1. Gail Brunt
    July 6, 2020 @ 9:54 am

    Yes. We have 6 older, and one younger than our now 23 year old daughter who suffers from (yes, suffers) ASD and Borderline Personality Disorder. She has dominated our lives from infancy. I’m not saying that it’s all negative because we wouldn’t be who we are without these challenges, but when one person’s needs are so demanding and constant, it does dominate your life. When my second oldest daughter was finishing her first year of nursing school in Florida (we live in NH, also) she wanted us to come down for her pinning ceremony. I was reluctant- middle school was becoming way more difficult for K. I was getting calls from the school literally every day. My daughter said to me: “Mom, you have other kids. I want you and Dad to be here.” We went. I called the school principal, told her where we were going, who would be taking care of K, etc. She still called me every day, just to keep me abreast of what was happening, but with no expectation that I needed to do anything. But we learned several very important lessons: 1) We cannot do it all, by ourselves, every single day of every single week; 2) Self care is of primary importance. We need to get away from it all, take a break, shift some of the responsibility for a time; and 3) The hardest thing for every parent of a differently-abled child to face- we will not be here to protect this child forever. We are both in our 60’s, and facing the “Golden Years” with this often overwhelming responsibility (read up on Borderline Personality Disorder, then add in ASD). I am thankful that we have some of those siblings who are willing and able to help with these responsibilities. I’m sure they look at the people of the world through different eyes because of their sister. We look to the future with less trepidation because these kids grew up with this kid, and we know that she will be taken care of.


  2. Patsy Marino
    July 6, 2020 @ 11:10 am

    I see your son Joey. I see his compassion and his patience and his contribution to keep his special family a float.

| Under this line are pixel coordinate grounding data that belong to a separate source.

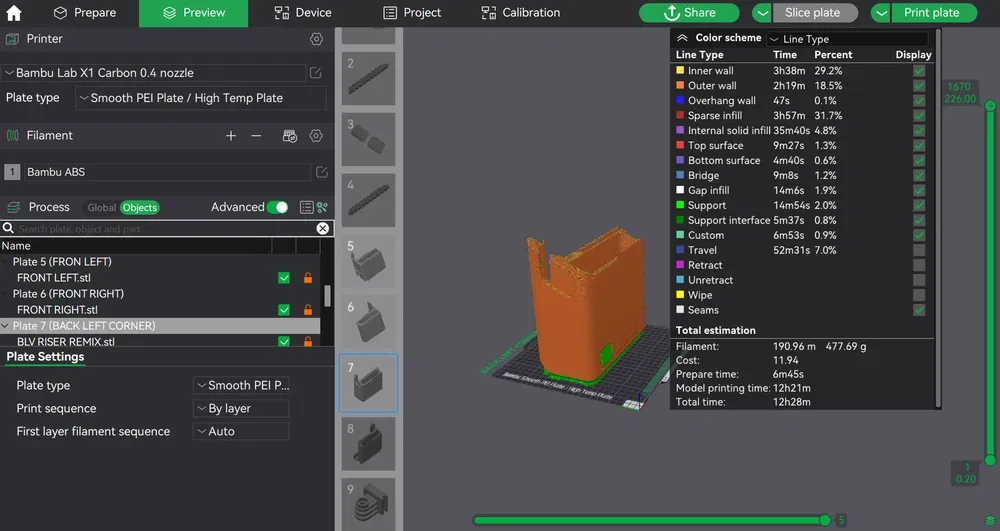Open the Print sequence By layer dropdown
Image resolution: width=1000 pixels, height=531 pixels.
[241, 409]
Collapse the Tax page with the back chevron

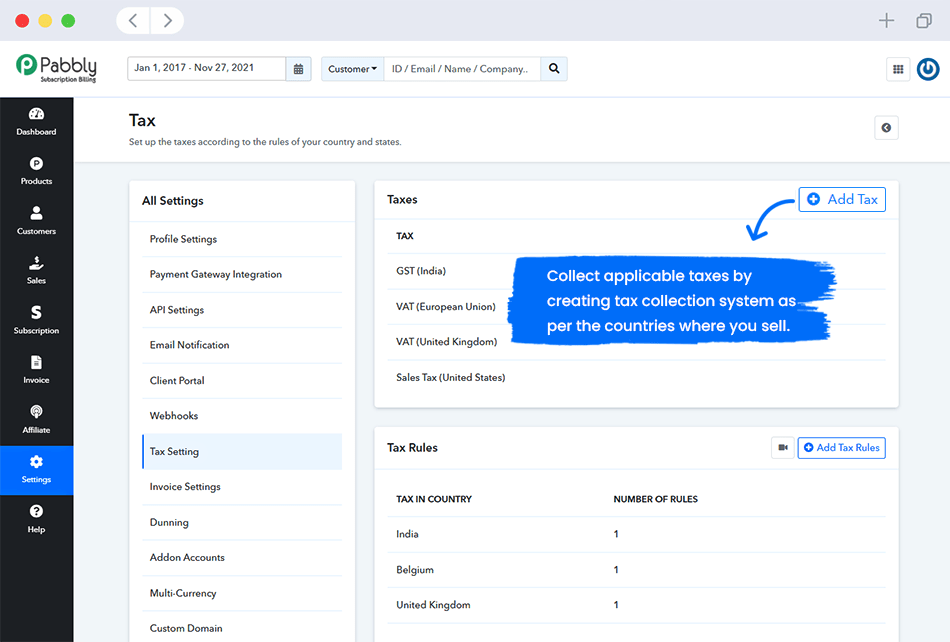coord(886,127)
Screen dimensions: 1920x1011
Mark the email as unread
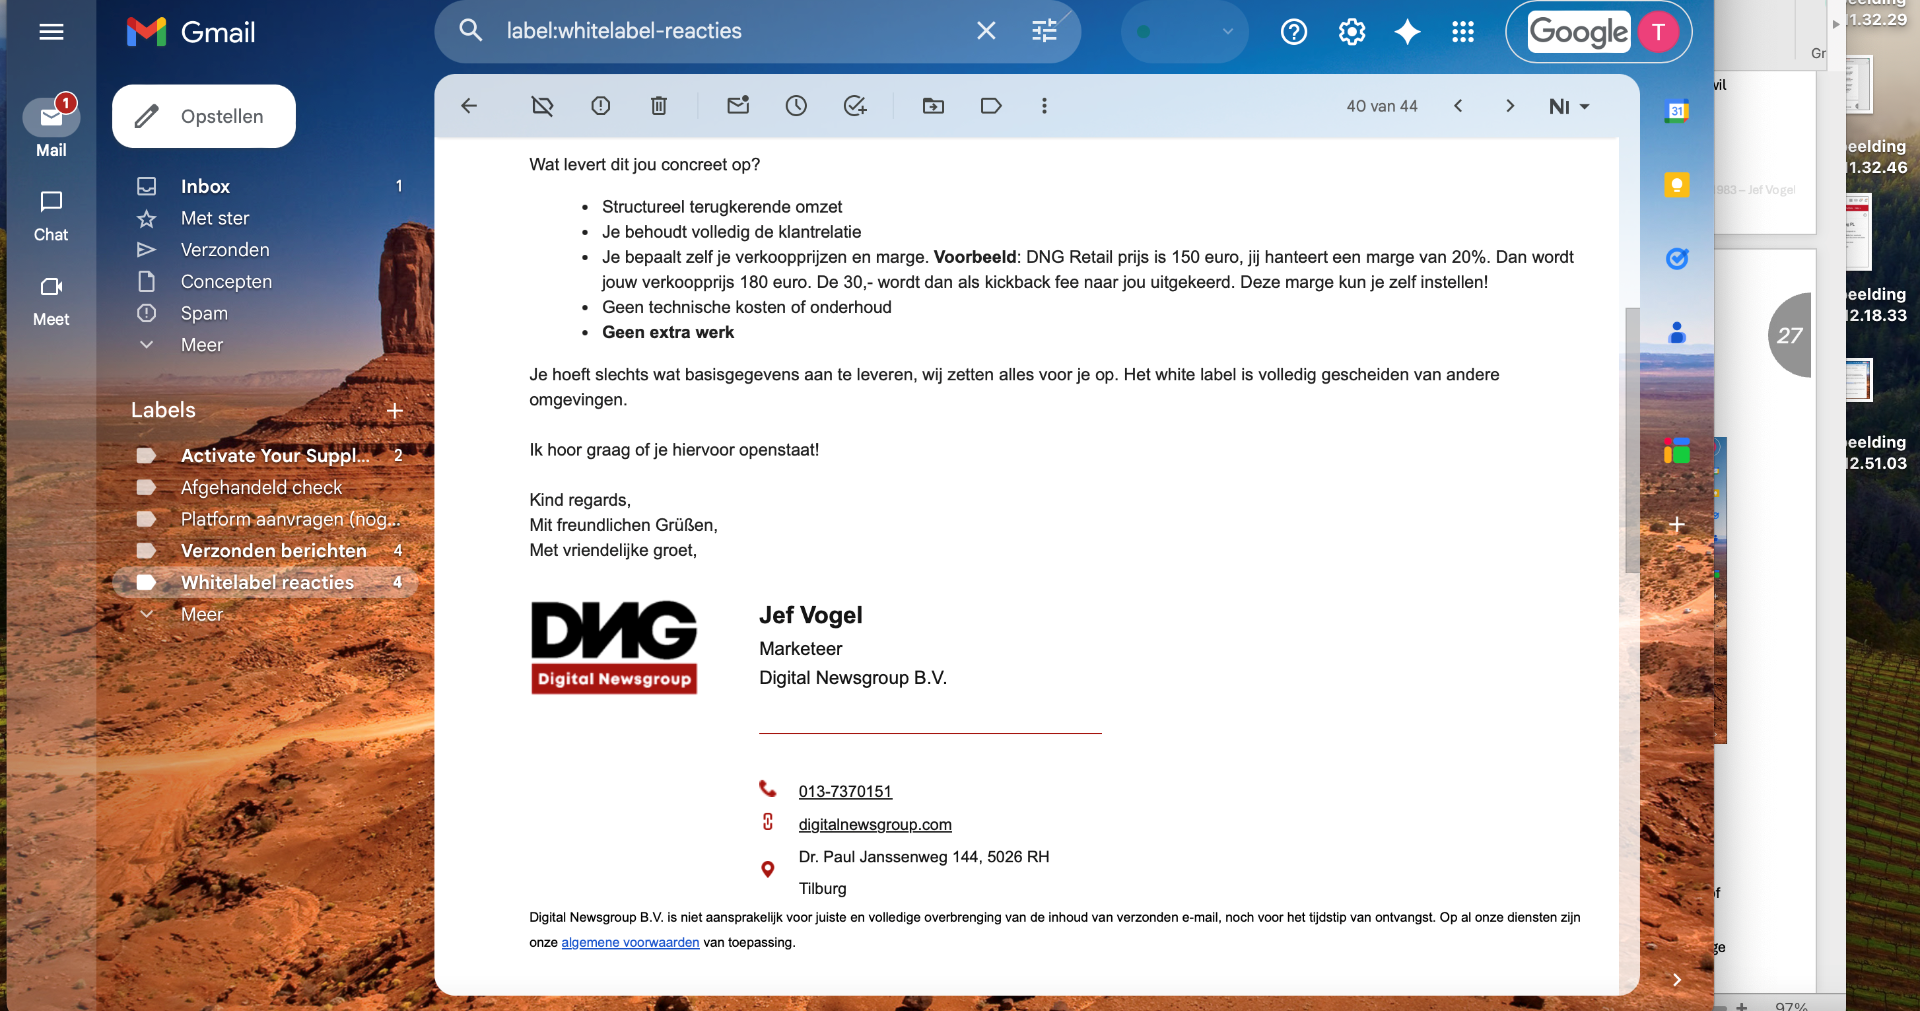point(738,106)
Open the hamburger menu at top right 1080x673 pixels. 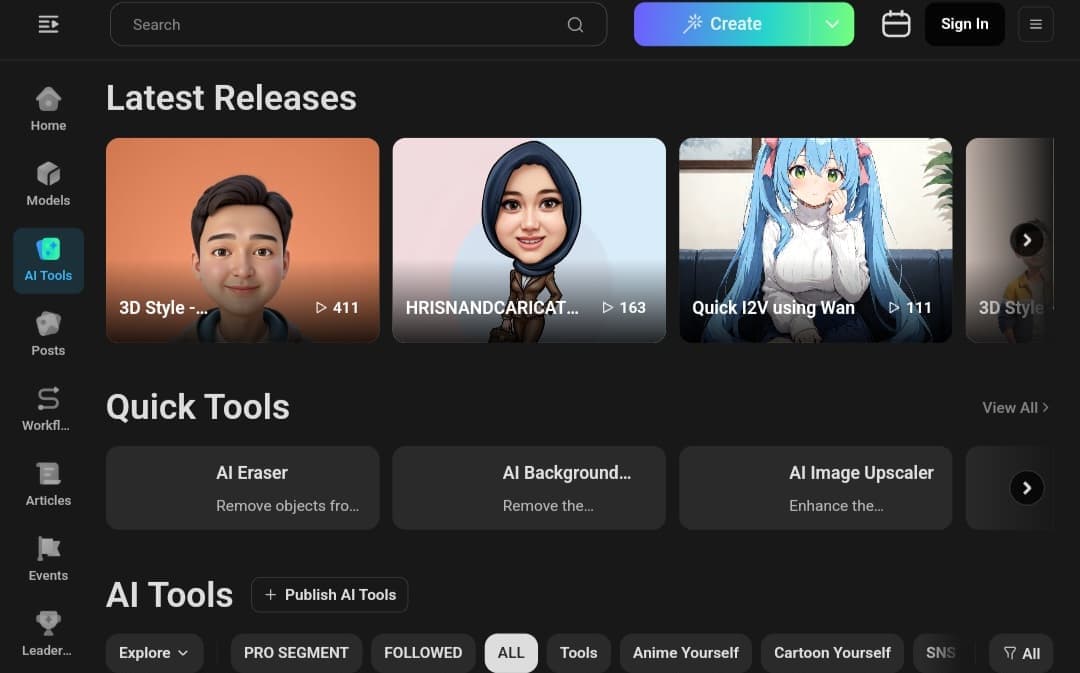1036,24
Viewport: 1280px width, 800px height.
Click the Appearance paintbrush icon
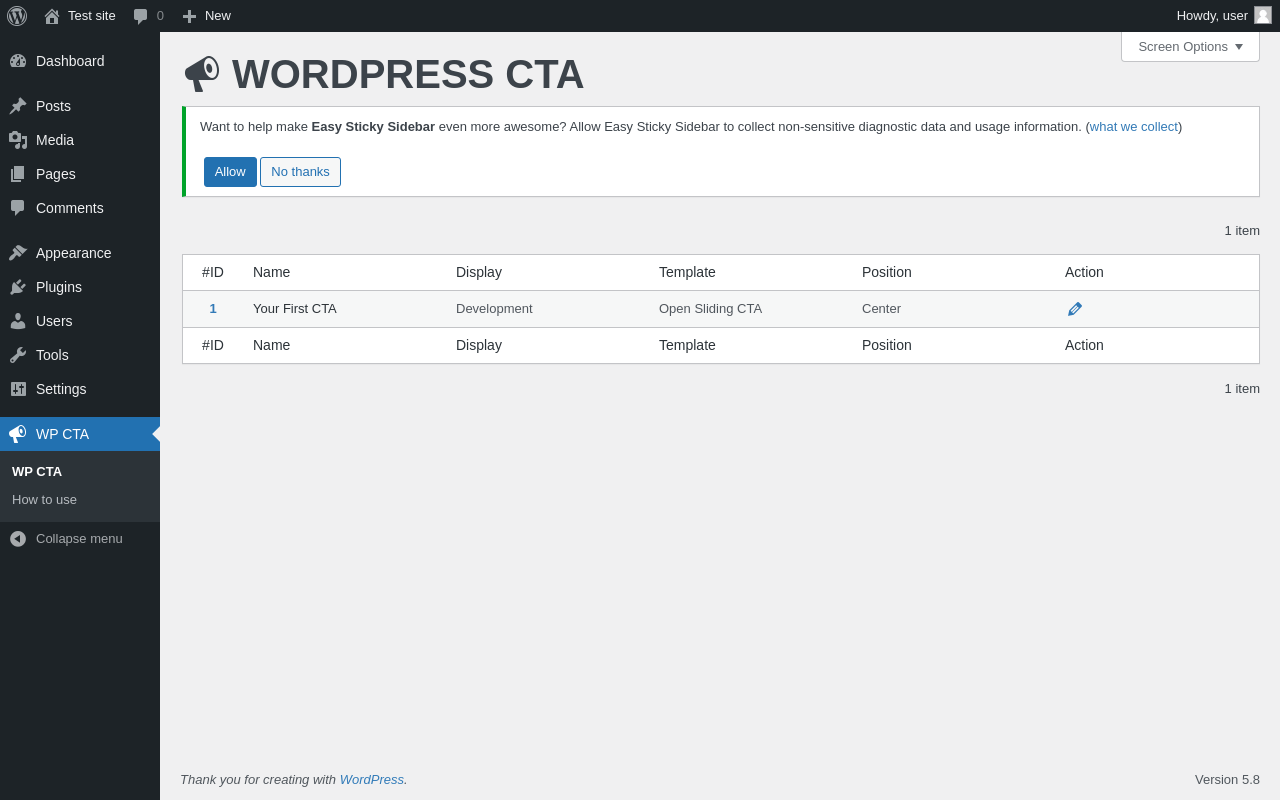click(18, 253)
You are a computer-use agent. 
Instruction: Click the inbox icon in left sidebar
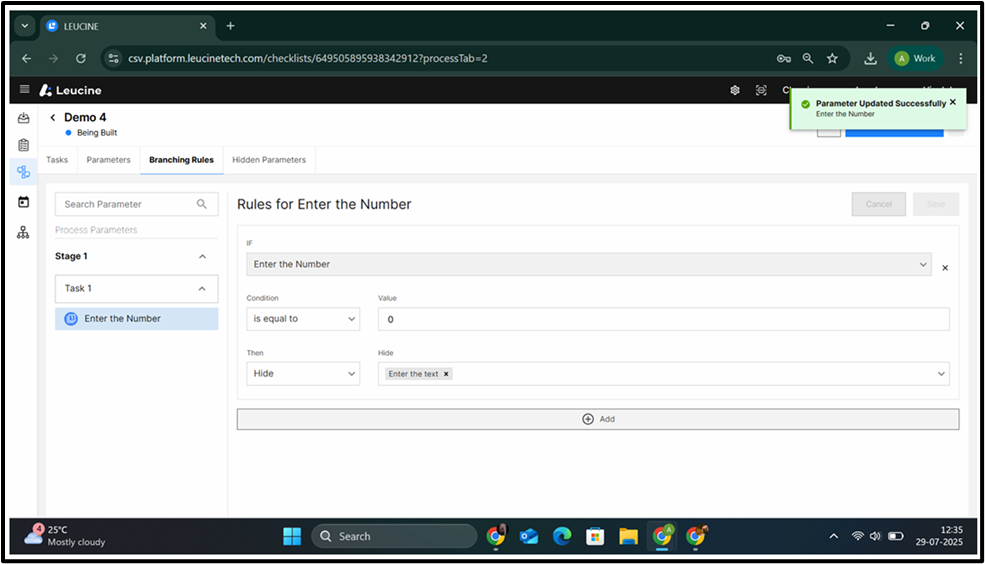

I also see his own struggle like I see the struggle of my own daughter whose younger brother has autism. The siblings are often the silent (or not so silent in our case) victims of this unfair genetic roulette. Your son is a good human and hopefully he will have a meaningful college experience next year.


  3. tchudson4
    July 6, 2020 @ 12:18 pm

    Yes Yes Yes. There should be boxes to check for those things. Those boxes are the ones that shape who you really are. What a good son your Joey is. As the first born he will always have that inclination to look behind him to make sure everyone is OK. He will be a good leader.


  4. Abby Levine
    July 6, 2020 @ 5:44 pm

    This is just beautiful. Should be distributed to college admissions officers everywhere. Totally agree our priorities are misguided and also agree unequivocally that the system is rigged.


  5. Bethany
    September 25, 2020 @ 7:11 pm

    I know this is late, but I would like that box. I would like that box for all the times I’ve cleaned up puke. For all the times I’ve changed diapers. For all the times that I’ve had to explain to my brother, that we need to sit, be calm, and quiet. For all the times that I have spelled out simple words on the fridge, and helped calm him down. For my silent tears, and worries that I won’t get enough scholarships. For the change that I want to see in the world. I want to help children like my brother.
    I just worry that I’m not in enough clubs, or doing enough leadership activities. I can’t be in those clubs, I can’t do those activities, but what I can do is care for my brother. Help my mother.
    I’m just worried that college admissions people won’t see that.


  6. Carrie Cariello
    October 3, 2020 @ 9:50 pm

    I see you, Bethany. I see you, and you are extraordinary.